Dans le passé, le harcèlement scolaire a déjà été évoqué à l’Eurovision Junior, que ce soit comme thème d’une chanson comme « Stand By You », la chanson albanaise d’Anna Gjebrea en 2021, ou de manière bref tel que « Bla Bla Bla », la contribution italienne de Chanel Dilecta en 2022.

Anna Gjebrea, candidate albanaise en 2021
Chanel Dilecta, représentante italienne en 2022

Mais cette année, l’Eurovision Junior 2023 est placé sous la lutte contre le harcèlement, qu’il soit dans le milieu scolaire ou sur les réseaux sociaux. Avec deux titres évoquant ce sujet dans le concours pour enfants, il est difficile de passer à côté de ça dans l’euromonde, surtout lorsque nous pensons à certains cas de cyberharcèlement sur internet depuis quelques années au moment du concours.

Le problème des attaques en ligne sur les jeunes candidats

Chaque année c’est la même chose dans l’euromonde, les jeunes candidat.es sont sélectionné.es avec leurs chansons, les fans les écoutent et classent leurs propositions selon l’ordre de leur préférence. La plupart d’entre-eux soutiennent leurs pays et représentants favoris tout en respectant le reste des jeunes concurrents. Malheureusement, certaines personnes dans le fandom prennent l’événement si à cœur qu’ils oublient qu’il s’agit d’un simple concours pour enfants. Par favoritisme, par nationalisme ou par méchanceté, certains gens sont prêts à tout pour faire gagner leur pays favori, y compris à commettre le harcèlement en ligne envers certains participants (on parle des enfants là).

Depuis que je regarde l’Eurovision Junior (j’ai commencé à regarder en 2018), il ne se passe pas une édition sans qu’au moins un ou une jeune artiste reçoit des commentaires, voire attaques malveillants venant des gens qu’il ou elle ne les connaissent pas sur internet.

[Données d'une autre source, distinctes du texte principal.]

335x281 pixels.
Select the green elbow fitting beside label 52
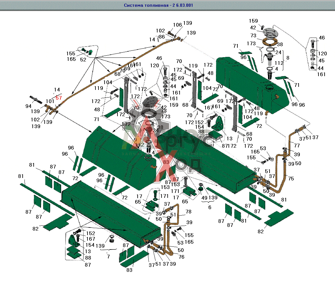click(90, 52)
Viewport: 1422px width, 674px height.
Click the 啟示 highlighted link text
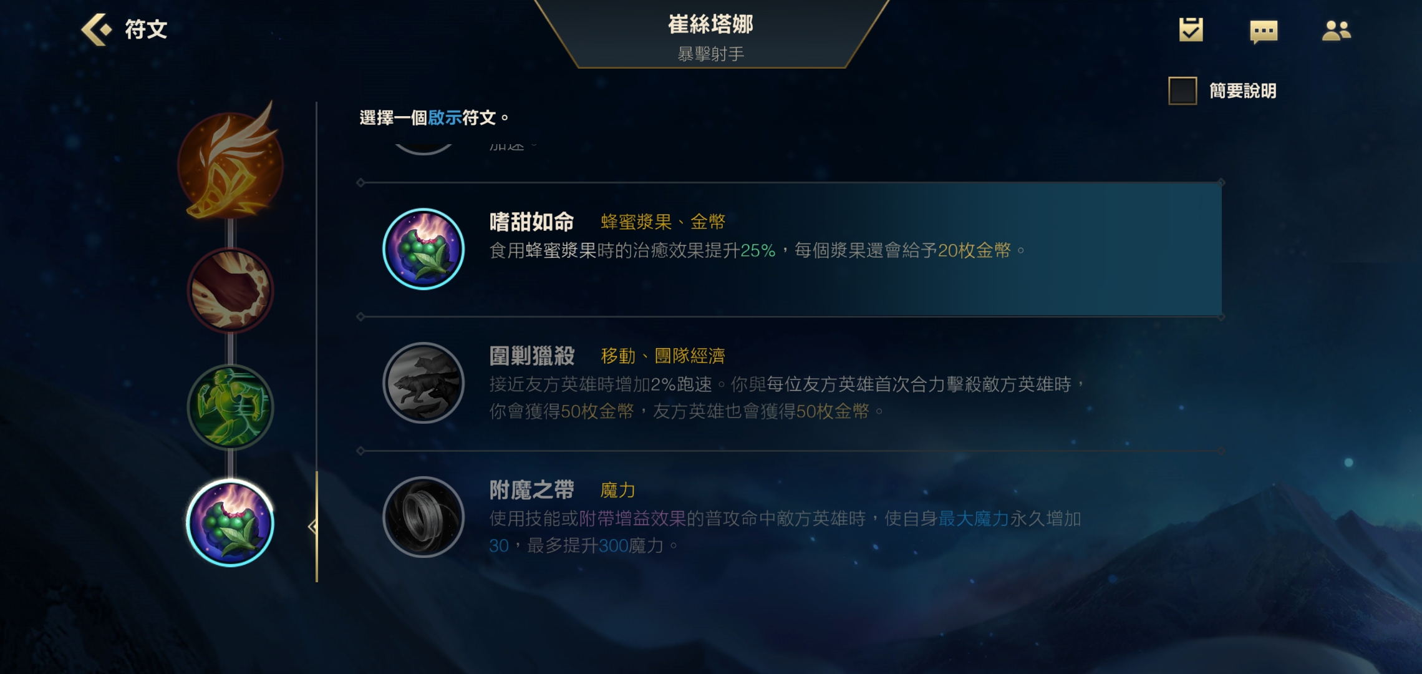tap(445, 117)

Je me souviens notamment que des personnes s’en étaient pris à la polonaise, Viki Gabor, parce qu’elle était l’une des candidates favorites pour la victoire à Gliwice en 2019 (et elle a gagné quand même). Je n’ai pas oublié la fois où en 2020 des gens avaient violemment accusé certaines participantes, notamment la biélorusse Arina Pehtereva et surtout Valentina, première gagnante française du concours junior, de chanter en playback. Il ne faut pas oublier non plus la fois où Benkur Zhanibekuly, l’un des représentants kazakh à Paris en 2021, avait vécu un cyberharcèlement validiste au moment de sa sélection pour avoir remporté la sélection nationale pour le junior avec son co-représentant Alinur Khamzin (pour le contexte, il y avait eu une égalité entre les deux chanteurs). Dois-je aussi parler de la vague de haine que Zlata Dziunka avait reçu sur les réseaux sociaux parce qu’elle était ukrainienne alors des gens étaient paniqués à l’idée que son pays aurait pu remporter le concours l’année dernière ? Pour terminer, je suis toujours aussi choquée par le harcèlement en ligne que Lissandro avait subi tout ça parce qu’il avait gagné le concours à Erevan à la surprise générale, c’était d’une telle violence qu’il avait dû se retirer des réseaux sociaux pour se protéger.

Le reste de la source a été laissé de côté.